*** Opening RECORDED INFORMATION ***

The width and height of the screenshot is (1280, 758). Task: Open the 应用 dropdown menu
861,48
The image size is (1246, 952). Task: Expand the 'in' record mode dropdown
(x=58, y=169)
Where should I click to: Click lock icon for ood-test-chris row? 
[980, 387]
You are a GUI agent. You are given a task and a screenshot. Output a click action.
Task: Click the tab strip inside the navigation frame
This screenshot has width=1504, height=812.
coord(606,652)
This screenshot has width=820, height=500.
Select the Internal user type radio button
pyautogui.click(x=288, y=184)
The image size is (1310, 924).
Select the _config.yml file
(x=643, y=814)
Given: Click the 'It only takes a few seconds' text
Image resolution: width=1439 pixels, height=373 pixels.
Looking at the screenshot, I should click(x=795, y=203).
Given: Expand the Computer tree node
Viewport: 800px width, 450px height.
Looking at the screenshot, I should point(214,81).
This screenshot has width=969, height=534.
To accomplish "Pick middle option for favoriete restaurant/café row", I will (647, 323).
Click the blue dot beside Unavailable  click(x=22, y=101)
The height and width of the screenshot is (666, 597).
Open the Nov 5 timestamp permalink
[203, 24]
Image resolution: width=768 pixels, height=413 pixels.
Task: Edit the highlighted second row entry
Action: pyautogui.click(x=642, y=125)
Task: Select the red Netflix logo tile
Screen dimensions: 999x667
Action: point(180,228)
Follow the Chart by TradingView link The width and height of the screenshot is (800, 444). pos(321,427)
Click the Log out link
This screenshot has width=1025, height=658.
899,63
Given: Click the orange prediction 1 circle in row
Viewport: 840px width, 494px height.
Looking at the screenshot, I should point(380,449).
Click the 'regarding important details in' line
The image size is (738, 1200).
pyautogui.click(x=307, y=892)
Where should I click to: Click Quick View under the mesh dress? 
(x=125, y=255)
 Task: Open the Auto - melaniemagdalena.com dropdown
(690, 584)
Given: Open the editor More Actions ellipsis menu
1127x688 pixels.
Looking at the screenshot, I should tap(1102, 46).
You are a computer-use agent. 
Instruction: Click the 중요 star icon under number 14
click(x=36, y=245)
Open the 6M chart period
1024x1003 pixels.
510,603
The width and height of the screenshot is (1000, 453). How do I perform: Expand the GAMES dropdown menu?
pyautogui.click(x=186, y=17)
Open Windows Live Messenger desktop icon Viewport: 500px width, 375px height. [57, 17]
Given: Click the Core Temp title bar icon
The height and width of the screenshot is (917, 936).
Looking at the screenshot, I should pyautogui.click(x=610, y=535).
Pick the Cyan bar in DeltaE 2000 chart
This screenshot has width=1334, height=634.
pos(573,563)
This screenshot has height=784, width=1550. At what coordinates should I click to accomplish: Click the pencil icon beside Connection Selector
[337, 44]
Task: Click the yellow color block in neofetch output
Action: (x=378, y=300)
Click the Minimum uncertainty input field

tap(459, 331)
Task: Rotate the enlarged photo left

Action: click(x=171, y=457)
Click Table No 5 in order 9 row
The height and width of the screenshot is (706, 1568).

*** Closing RECORDED INFORMATION ***

WHAT THE TASK ASKS: The string "agent" marks the lines to copy; report each of them from the data above.

WRITTEN RESPONSE:
You are a GUI agent. You are given a task and a screenshot. Output a click action.
You are a computer-use agent. 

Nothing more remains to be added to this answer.